**Activity:** Print exactly the lines below between the line containing "You are a computer-use" and the line containing "the orange FWSeniorBackup", counting both of those lines. Leave pictures out.

**Input:**
=== Begin Enclosure ===
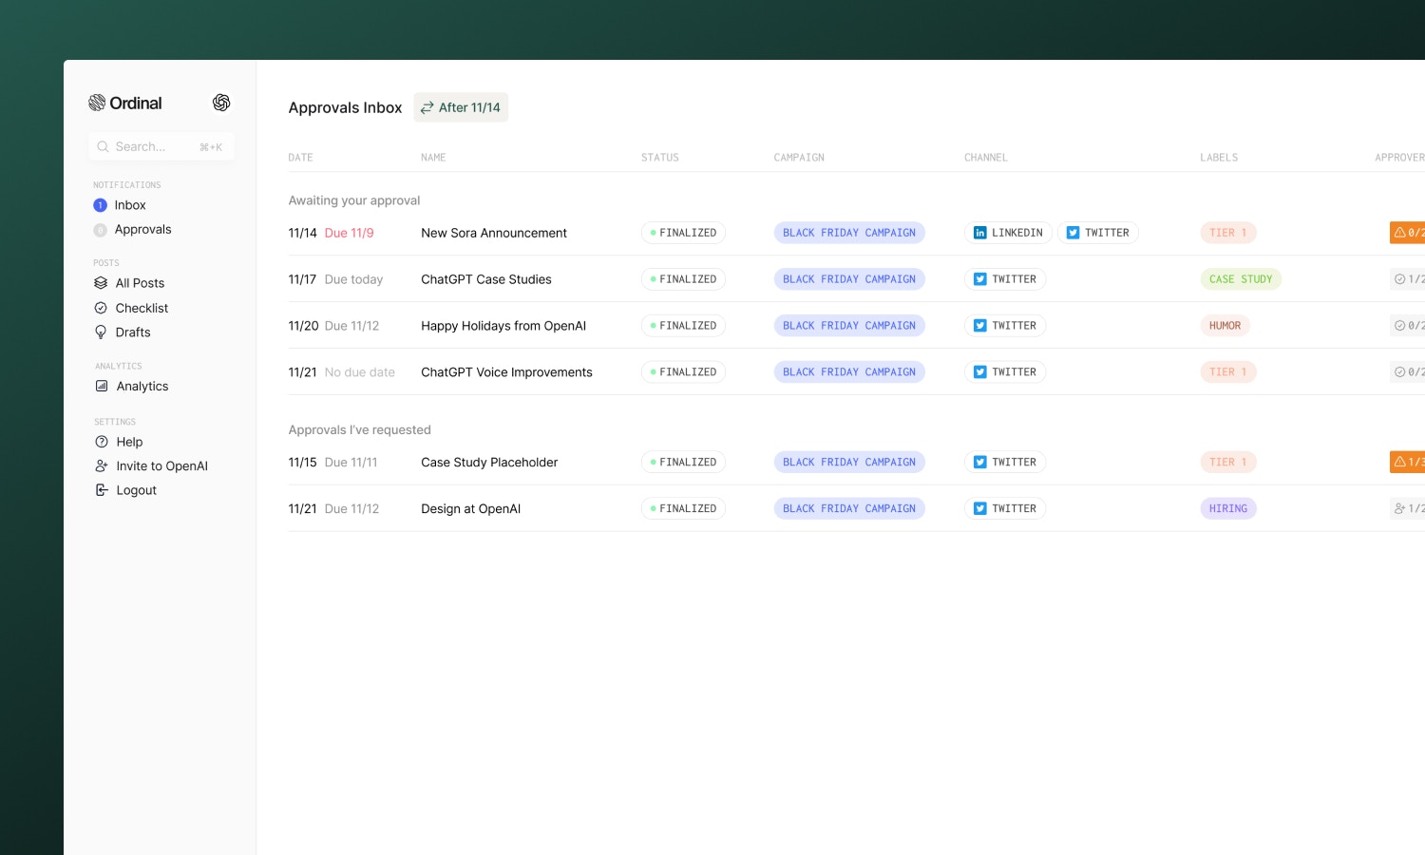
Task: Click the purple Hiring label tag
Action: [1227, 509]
=== End Enclosure ===
=== Begin Enclosure ===
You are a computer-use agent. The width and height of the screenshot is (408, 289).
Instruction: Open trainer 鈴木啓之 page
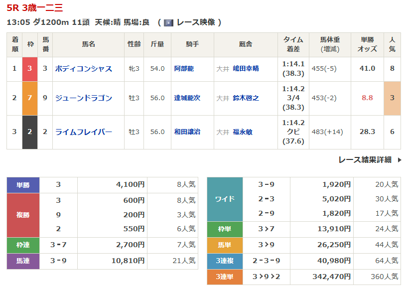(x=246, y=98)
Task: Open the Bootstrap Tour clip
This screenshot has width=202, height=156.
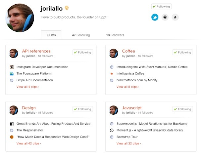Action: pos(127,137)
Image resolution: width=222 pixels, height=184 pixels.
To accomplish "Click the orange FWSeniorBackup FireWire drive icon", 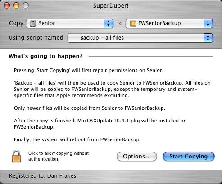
=== End Enclosure ===
=== Begin Enclosure ===
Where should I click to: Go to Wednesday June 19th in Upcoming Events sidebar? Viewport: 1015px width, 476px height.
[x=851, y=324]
=== End Enclosure ===
**Written response:**
You are a computer-use agent. The width and height of the screenshot is (408, 289).
Instruction: Open trainer 鈴木啓之 page
(x=246, y=98)
Task: Open the Bootstrap Tour clip
This screenshot has width=202, height=156.
Action: pos(127,137)
Image resolution: width=222 pixels, height=184 pixels.
To accomplish "Click the orange FWSeniorBackup FireWire drive icon", 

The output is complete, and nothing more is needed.